Server-Side Request Forgery in Azure OpenAI 'On Your Data' Feature Enables Cloud Credential Exfiltration
Overview
Researchers at Wiz discovered a critical Server-Side Request Forgery (SSRF) vulnerability in the Azure OpenAI 'On Your Data' feature. This feature allows users to connect their own data sources (e.g., from Azure Blob Storage) to a language model. The vulnerability arose from improper URL validation in the backend service that retrieves and indexes user-provided data sources. An attacker could configure a data source pointing to an internal Azure IP address, specifically the Instance Metadata Service (IMDS) endpoint at `169.254.169.254`. The Azure service would then make a request to this internal endpoint on behalf of the user. By crafting a specific path, the attacker could trick the service into fetching and returning temporary managed identity credentials associated with the underlying Azure OpenAI infrastructure. These exfiltrated credentials could grant the attacker significant permissions within Microsoft's internal Azure environment, potentially allowing access to other customers' data or control over internal services.
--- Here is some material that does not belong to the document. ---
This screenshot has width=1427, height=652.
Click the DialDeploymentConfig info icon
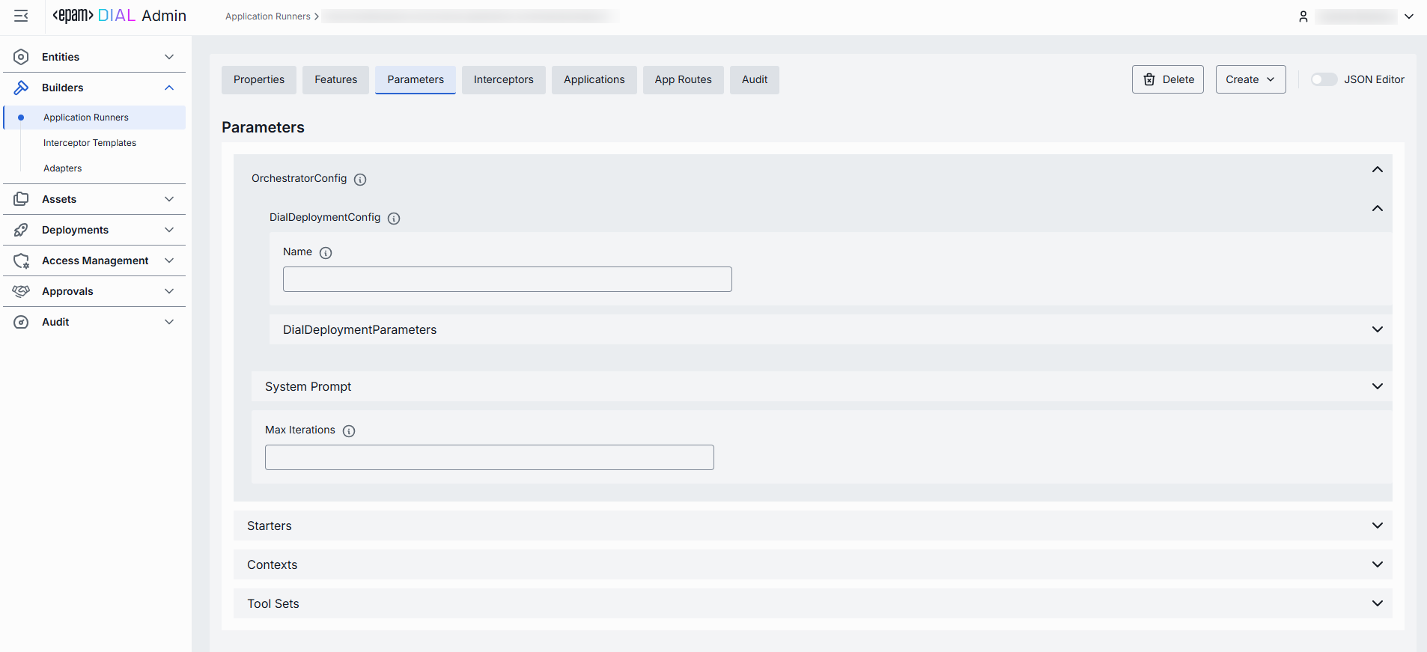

The attack required authentication but allowed for privilege escalation from a low-privileged user of the Azure OpenAI service to a highly privileged role within the cloud provider's infrastructure, demonstrating a significant security failure in a multi-tenant cloud AI service.
Affected Systems
Testing Guide
This vulnerability existed on the cloud provider's infrastructure and has been patched. It cannot be tested by end-users. However, to test for similar SSRF flaws in your own applications: 1. **Identify Input Fields**: Find any feature in your application that accepts a URL from a user and fetches data from it (e.g., importing data, webhooks, document processing). 2. **Provide Internal IPs**: Attempt to input internal or special IP addresses like `169.254.169.254`, `127.0.0.1`, or other private network IPs. 3. **Observe Application Behavior**: If the application returns data from the internal service, shows a specific error message indicating a connection was attempted, or exhibits a timing delay different from a public URL, it may be vulnerable to SSRF.
Mitigation Steps
1. **Apply Vendor Patches**: This vulnerability was patched by Microsoft on the backend. No user action is required for mitigation as the fix is applied service-side. 2. **Implement Egress Controls**: For custom-built AI applications, strictly control outbound network traffic. Use an egress proxy or network security groups to explicitly deny requests to known metadata IP addresses and other internal ranges. 3. **Use Private Endpoints**: When connecting your own data sources to cloud AI services, use private endpoints and VNet integration wherever possible to avoid exposing data connectors to the public internet. 4. **Audit Service Permissions**: Regularly review the IAM permissions granted to AI services and managed identities, ensuring they adhere to the principle of least privilege.
Patch Details
Microsoft patched the vulnerability on their backend infrastructure after responsible disclosure. No specific version number is applicable for end-users.